Alamos Gold`un Kazdağları`nda ki altın sahasını terk ettiği iddialarının ardından Cumhuriyet Meydanı`nda Su ve Vicdan Nöbeti Koordinasyon Kurulu tarafından yapılan açıklamaya Çanakkale Belediye Başkan Yardımcıları, CHP İl ve Merkez İlçe Yönetimi ile çevre örgüt ve dernek temsilcileri katıldılar. Açıklamada; "Çanakkale orman bölge müdürlüğüne bağlı, Çanakkale ve Bayramiç orman işletme müdürlüğü sınırları dahilinde bulunan balaban/kirazlı mevkiinde altın madenciliği işletme faaliyeti yürütmekte olan Kanadalı şirket Alamos Gold 27.10.2020 tarihi itibariyle işletme sahasını orman bölge müdürlüğü yetkililerine teslim ederek ayrılmıştır" denildi. Devir teslimin yasa ve yönetmeliklere uygun yapılmadığı konusunda kanaat olduğu ifade edilerek, sahanın rehabilite edilmesine dair maddelerin sıralandığı açıklamada, "İşgalci şirket mücadelemiz sonucu ülkemizi terk ediyor. Buradan elini ovuşturarak başka hayaller kuranları da uyarıyoruz. Yağma yok! Kaz dağlarını rantçılara yar etmeyeceğiz! Tahrip edilen bu alanın en kısa sürede eski haline dönüşmesi için çalışmaların bir an önce başlatılmasını, orman genel müdürlüğü tarafından ağaçlandırma çalışmalarının başlamaması durumunda bizler tüm sahanın rehabilite edilerek ağaçlandırılmasını taahhüt ve talep ediyoruz. Yaşasın mücadelemiz! Yaşasın yaşam alanlarına ve doğasına sahip çıkan tüm doğaseverlerin birlik ve dayanışması! Yaşasın Cumhuriyet!" denildi.
 
"Faaliyetlerin devamı için MAPEG`in temdit işlemlerini tamamlamasını beklemektedir"

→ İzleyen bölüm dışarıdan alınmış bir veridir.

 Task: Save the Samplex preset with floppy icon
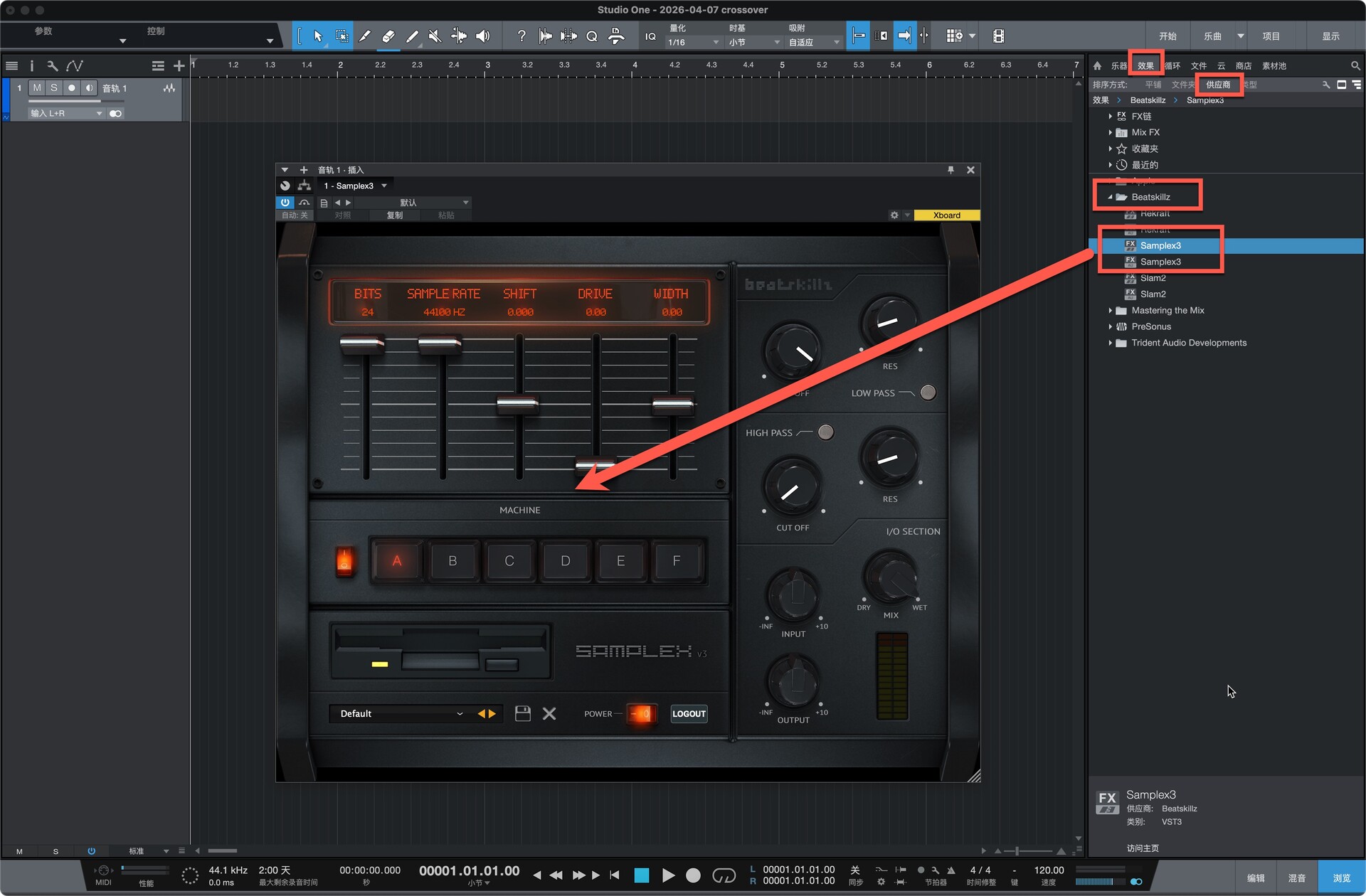tap(523, 713)
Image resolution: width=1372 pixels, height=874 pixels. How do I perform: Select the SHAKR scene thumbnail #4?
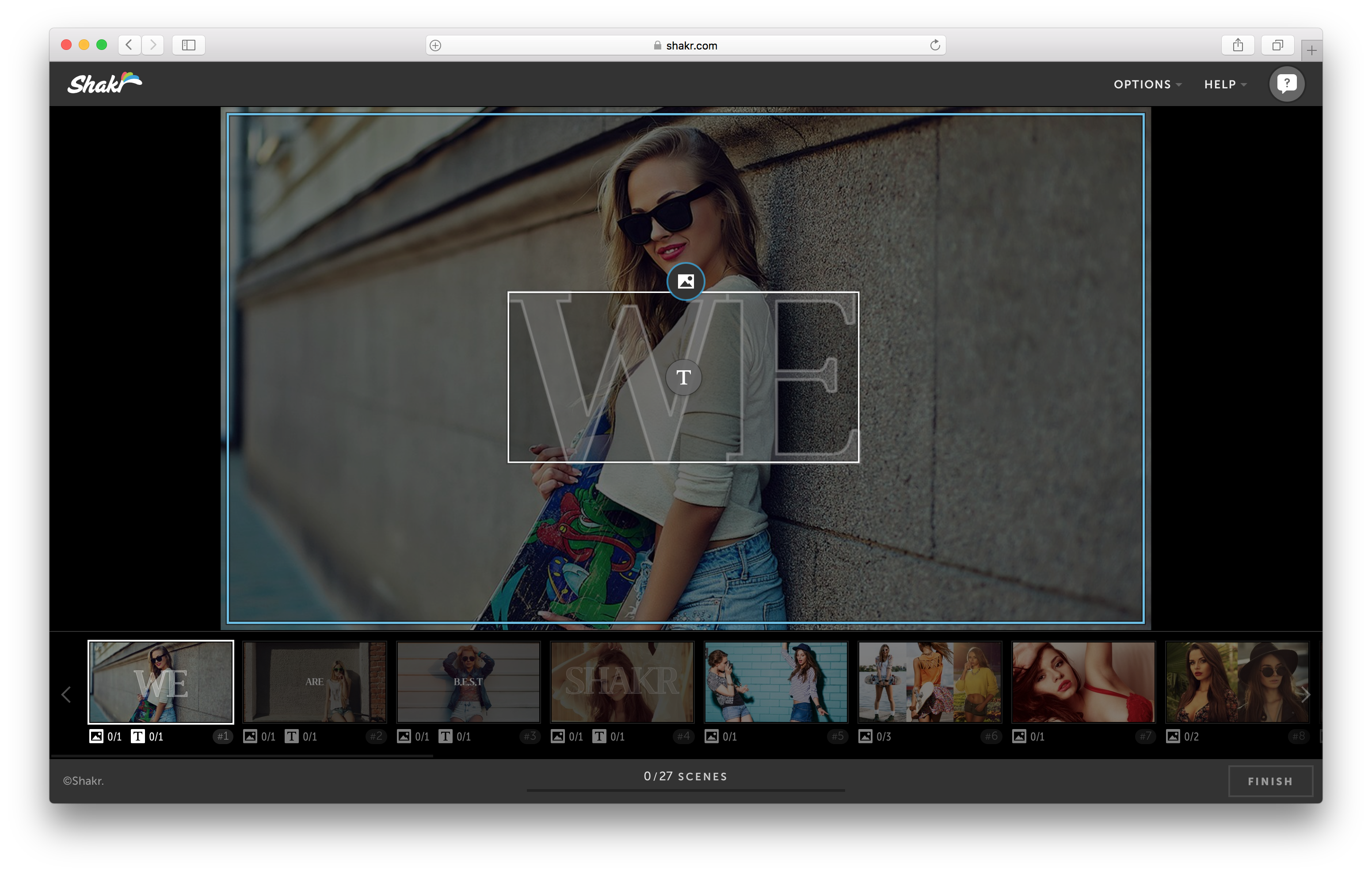point(622,682)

Alamos Gold`un iştiraki Doğu Biga Madencilik tarafından ise iddialarla ilgili açıklama yapıldı. İddiaların gerçeği yansıtmadığı ifade edilen açıklamada; "Doğu Biga Madencilik San. Tic. A.Ş. Türkiye Cumhuriyeti kanun ve mevzuatlarına uygun şekilde kurulmuş bir Türk şirketidir. Tüzel kişiliğe haiz olup Türkiye Cumhuriyeti Devleti ve Anayasasının güvencesi altındadır. Maden kanunu tarafından düzenlenmiş olan ruhsat hakları ile ilgili şirketimizin bütün hakları devam etmektedir. Şirketimizin hedefi, maden kanunun ruhsat sahiplerine yüklemiş olduğu bütün yükümlülükleri yerine getirerek, bu yeraltı kaynağını kanunda belirtildiği şekil ve sürdürülebilir madencilik ilkeleri doğrultusunda ekonomik ve sosyal kalkınmayı çevre koruma ile bütünleştirerek Türk toplumunun faydasına uygun bir şekilde işletmektir. Şirketimiz, ne tahkim süreci içerisine girmiş ne de başka bir hukuki yola başvurmuştur. Faaliyetlerini devam ettirmekle ilgili olarak birinci otorite kurum olan Enerji ve Tabii Kaynaklar Bakanlığı ile MAPEG`in temdit işlemlerini tamamlamasını beklemektedir. Habere konu hadise; tamamen Maden Mevzuatı ve ona bağlı olarak Orman Mevzuatındaki düzenlemelere ilişkin Orman Bakanlığının bir tasarrufuna dayanmaktadır. Türkiye Cumhuriyeti kanunlarına ve ilgili mevzuatına sonuna kadar bağlı olan şirketimiz, Orman Bakanlığı tarafından yürütülen bu işlemlere, kanun ve yönetmeliklerin öngördüğü şekilde harfiyen uymaktadır. Bu işlemlerden kaynaklı hiç bir tazminat ödenmesi söz konusu değildir. İlgili mevzuat gereği işlemler neyi gerektiriyorsa o yapılmaktadır. Bir kez daha vurgulamak isteriz ki; bizim sahadaki varlığımız tamamen maden kanunu sayesinde, şirketimizin uhdesindeki maden ruhsatına dayanmaktadır. Bu maden ruhsatı ile ilgili haklarımız çerçevesinde hiç bir değişiklik söz konusu değildir. Ruhsatın temdit edilmemesi diye bir şey söz konusu değildir. Ruhsatla ilgili rutin temdit işlemleri devam etmektedir" denildi. 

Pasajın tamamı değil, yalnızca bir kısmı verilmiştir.